O juiz Rafael Depra Panichella, da 1ª Vara Criminal de Sorriso, negou o pedido para exame que avalia estado mental do acusado Rairo Andrey Borges Lemos. Ele é réu por matar o filho Davi Lucca da Silva Lemos, 2, asfixiado, no dia dois de janeiro deste ano, dentro da própria residência. O crime teria sido motivado por ciúmes do novo relacionamento da ex-companheira. O julgamento está marcado para 17 de junho.
O posicionamento do MP foi acolhido pelo magistrado, que destacou, ainda, relato de uma testemunha dando conta de “saúde física e mental normal” do réu e que, em depoimento, o acusado deu “sua versão de como os fatos teriam ocorrido, apresentando ao menos em linhas de princípio, raciocínio lógico”.

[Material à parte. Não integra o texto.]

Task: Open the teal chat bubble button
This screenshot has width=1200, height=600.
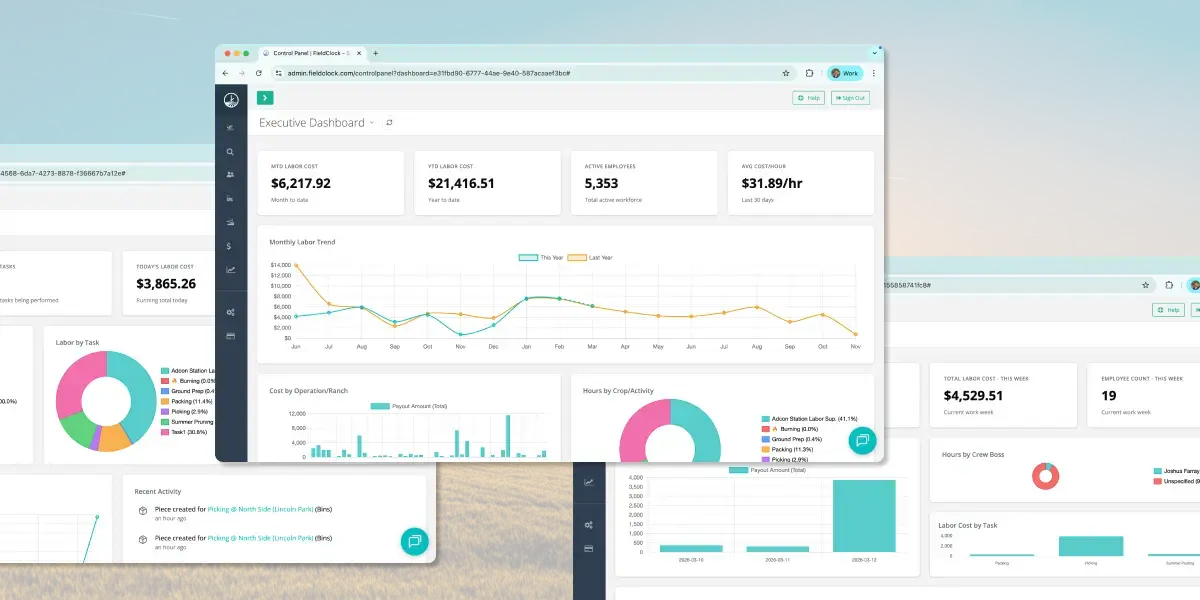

A defesa de Rairo havia alegado que o acusado sofreria de perturbação psíquica e amnésia. Contudo, o Ministério Público de Mato Grosso (MPMT) ressaltou a ausência de laudo, atestado médico ou indício técnico que apontasse para dúvida razoável.
Na decisão, o magistrado mantém a prisão preventiva do acusado, sob a alegação de preservação da ordem pública e para assegurar o prosseguimento do andamento do processo. Além disso, foi fixado para o dia 17 de junho, às 08h30, o julgamento do réu, com possibilidade de participação na modalidade virtual.
O juiz afirma que medidas cautelares “não se mostram aptas neste momento à prevenção de novos delitos” e que a medida não configura antecipação de pena, já que a intenção é prevenir que delitos do tipo voltem a ocorrer.
De acordo com a denúncia apresentada pelo promotor de Justiça Luiz Fernando Rossi Pipino, o homem, “com o propósito deliberado de punir sua ex-companheira (motivação torpe), arquitetou plano perverso para atingi-la em seu ponto mais sensível: matar o próprio filho do casal (menor de apenas dois anos de idade)”.